Work to be completed: Where does the word "height" show up in the data? Please find each such line and copy it.

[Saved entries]
*** Begin section ***

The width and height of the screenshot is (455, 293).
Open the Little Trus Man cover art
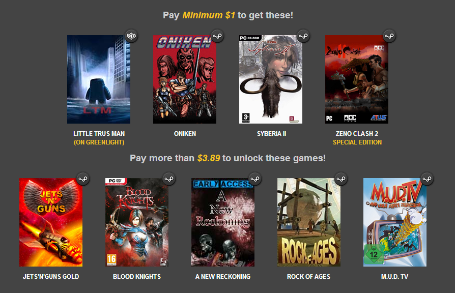99,79
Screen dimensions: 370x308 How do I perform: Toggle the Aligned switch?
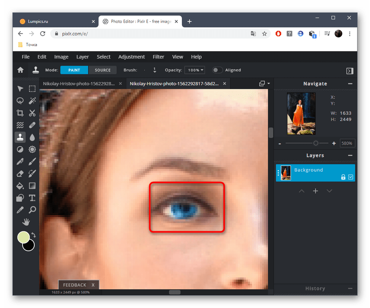[x=217, y=70]
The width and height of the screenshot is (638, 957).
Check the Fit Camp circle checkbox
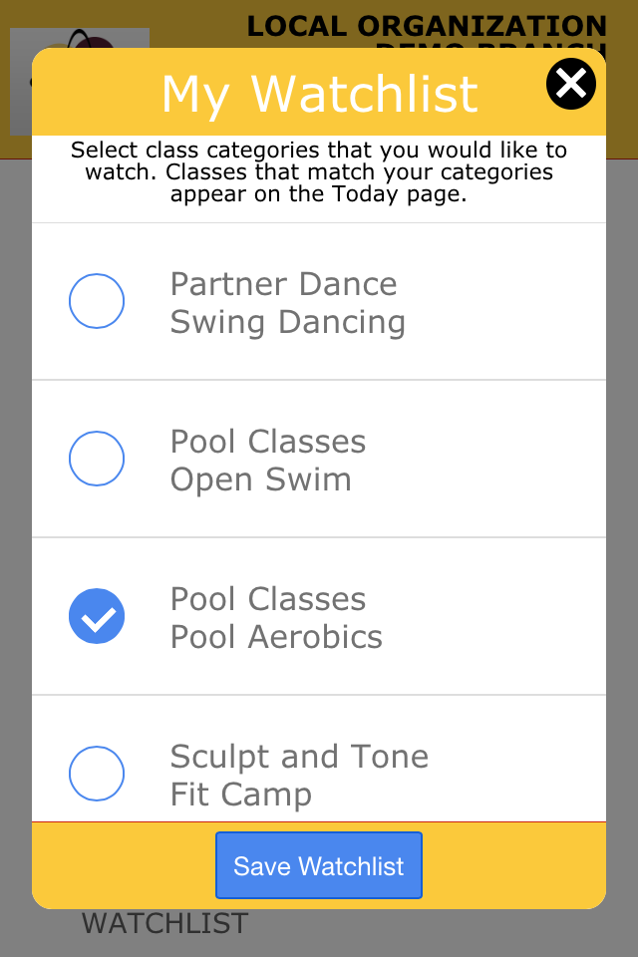(x=97, y=774)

*** End section ***

Task answer:
The width and height of the screenshot is (455, 293).
The width and height of the screenshot is (638, 957).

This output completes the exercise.